3. Replace panicking nice-name api names (ex: entity()) with the Result-returning variant (and remove the old get_entity() function):

   fn world_thing(world: &mut World) -> Result {
     let entity = world.entity(SOME_ENTITY)?;
     OK
   }

Imo it is critical to prove steps (2) and (3) out first and do it "as a single transaction" from a user perspective. Skipping straight to step (3) (while easy) puts the cart before the horse and imo makes Bevy UX worse for a period of time (at best) and at worst, commits us to a path that may not be viable or ideal (due to unknowns not yet discovered). Skipping (2) would mean that ? isn't the "ergonomic one size fits all" solution it needs to be.

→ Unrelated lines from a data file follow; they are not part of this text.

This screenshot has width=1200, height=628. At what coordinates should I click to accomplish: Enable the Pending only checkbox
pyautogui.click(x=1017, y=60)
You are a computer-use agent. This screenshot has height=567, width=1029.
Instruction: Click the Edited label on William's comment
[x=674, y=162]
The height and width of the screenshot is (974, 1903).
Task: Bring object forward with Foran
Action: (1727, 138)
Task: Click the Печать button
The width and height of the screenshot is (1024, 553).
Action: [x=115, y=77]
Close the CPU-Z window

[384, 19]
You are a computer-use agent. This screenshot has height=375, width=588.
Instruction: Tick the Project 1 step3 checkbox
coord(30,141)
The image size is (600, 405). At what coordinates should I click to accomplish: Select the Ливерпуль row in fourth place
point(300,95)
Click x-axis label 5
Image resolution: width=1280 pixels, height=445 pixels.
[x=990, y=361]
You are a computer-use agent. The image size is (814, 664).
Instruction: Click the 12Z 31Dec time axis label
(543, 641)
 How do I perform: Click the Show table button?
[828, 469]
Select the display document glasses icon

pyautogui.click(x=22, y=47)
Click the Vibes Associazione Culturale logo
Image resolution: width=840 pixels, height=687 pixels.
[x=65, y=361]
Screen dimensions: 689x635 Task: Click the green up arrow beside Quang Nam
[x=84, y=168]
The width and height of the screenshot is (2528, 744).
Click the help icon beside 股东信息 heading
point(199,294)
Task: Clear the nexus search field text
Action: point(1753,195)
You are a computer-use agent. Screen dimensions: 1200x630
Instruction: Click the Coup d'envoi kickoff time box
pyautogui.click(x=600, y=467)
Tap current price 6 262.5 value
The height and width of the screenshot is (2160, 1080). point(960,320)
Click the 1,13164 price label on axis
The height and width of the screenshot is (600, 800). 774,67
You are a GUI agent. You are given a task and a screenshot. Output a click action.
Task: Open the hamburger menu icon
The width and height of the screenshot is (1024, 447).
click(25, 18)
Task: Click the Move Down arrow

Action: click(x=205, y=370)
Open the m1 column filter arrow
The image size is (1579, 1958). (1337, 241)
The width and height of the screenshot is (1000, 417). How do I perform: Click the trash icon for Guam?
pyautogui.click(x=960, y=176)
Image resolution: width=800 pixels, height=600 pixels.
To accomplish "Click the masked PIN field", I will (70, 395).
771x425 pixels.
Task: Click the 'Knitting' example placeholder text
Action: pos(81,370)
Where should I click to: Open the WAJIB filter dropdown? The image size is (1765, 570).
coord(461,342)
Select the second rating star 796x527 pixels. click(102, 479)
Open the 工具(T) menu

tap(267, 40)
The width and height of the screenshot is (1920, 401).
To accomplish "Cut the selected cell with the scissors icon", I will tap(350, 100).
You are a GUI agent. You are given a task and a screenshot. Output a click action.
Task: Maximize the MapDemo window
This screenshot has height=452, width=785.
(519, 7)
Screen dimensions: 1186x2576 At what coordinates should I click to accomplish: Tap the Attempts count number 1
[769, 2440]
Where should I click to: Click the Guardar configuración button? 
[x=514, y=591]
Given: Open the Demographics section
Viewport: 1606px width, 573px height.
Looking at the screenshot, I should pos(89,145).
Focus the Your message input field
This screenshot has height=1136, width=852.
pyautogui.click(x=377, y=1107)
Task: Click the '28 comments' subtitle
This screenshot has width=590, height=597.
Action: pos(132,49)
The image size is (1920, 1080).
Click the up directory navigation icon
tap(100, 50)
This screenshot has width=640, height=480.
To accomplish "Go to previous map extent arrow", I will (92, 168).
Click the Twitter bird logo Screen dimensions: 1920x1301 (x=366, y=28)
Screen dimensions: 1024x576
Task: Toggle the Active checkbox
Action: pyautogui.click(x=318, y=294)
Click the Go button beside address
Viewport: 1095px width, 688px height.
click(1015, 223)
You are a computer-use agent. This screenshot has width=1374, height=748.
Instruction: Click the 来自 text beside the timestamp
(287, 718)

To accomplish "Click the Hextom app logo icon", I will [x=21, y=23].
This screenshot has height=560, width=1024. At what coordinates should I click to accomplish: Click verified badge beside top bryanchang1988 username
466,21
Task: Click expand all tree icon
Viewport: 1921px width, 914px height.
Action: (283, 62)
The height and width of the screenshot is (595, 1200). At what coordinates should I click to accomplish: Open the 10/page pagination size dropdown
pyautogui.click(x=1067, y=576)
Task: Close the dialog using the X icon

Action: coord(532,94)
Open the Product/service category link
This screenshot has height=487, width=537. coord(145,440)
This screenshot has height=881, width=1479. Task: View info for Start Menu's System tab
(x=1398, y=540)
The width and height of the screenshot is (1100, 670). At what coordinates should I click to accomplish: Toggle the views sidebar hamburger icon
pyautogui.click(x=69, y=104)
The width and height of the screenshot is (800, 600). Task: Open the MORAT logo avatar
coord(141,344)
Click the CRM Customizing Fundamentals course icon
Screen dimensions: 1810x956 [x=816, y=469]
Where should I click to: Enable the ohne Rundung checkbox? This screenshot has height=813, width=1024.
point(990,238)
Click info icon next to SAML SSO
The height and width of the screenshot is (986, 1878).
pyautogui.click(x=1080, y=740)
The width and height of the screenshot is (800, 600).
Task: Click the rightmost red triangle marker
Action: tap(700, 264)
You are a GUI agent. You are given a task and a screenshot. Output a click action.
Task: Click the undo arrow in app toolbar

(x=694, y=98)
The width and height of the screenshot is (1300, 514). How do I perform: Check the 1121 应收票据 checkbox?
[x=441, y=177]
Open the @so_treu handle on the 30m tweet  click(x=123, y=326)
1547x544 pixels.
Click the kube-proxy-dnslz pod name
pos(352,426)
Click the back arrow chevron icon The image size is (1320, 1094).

I do think the macro approach is an interesting "middle ground", but it feels like we're just re-implementing the ? behavior in a clunkier / less idiomatic / less flexible way. Rather than create a zoo of ways to solve this problem (and encourage people to migrate once to a middle ground solution, then again to the "final" solution), I think I'd prefer to just invest in a single canonical ideal solution.

That being said, if it doesn't already exist, I think it makes a lot of sense to build the macro approach as a 3rd party crate. That seems like an appropriate "quick no bureaucracy" middle ground solution while we sort out the details.

[cart]

As a supplement, I think it would also be interesting to investigate an Option extension trait that lets you do this:

fn system() -> Result {
  let list = vec![1, 2];
  let x = list.get(0).unpack()?;
  let y = list.get(1).assume("index 1 should exist")?;
  OK
}

Where unpack() (non panicking unwrap variant) maps Option<T> to Result<T, ContextlessError>. And assume() (non panicking expect variant) maps to Result<T, MessageError>.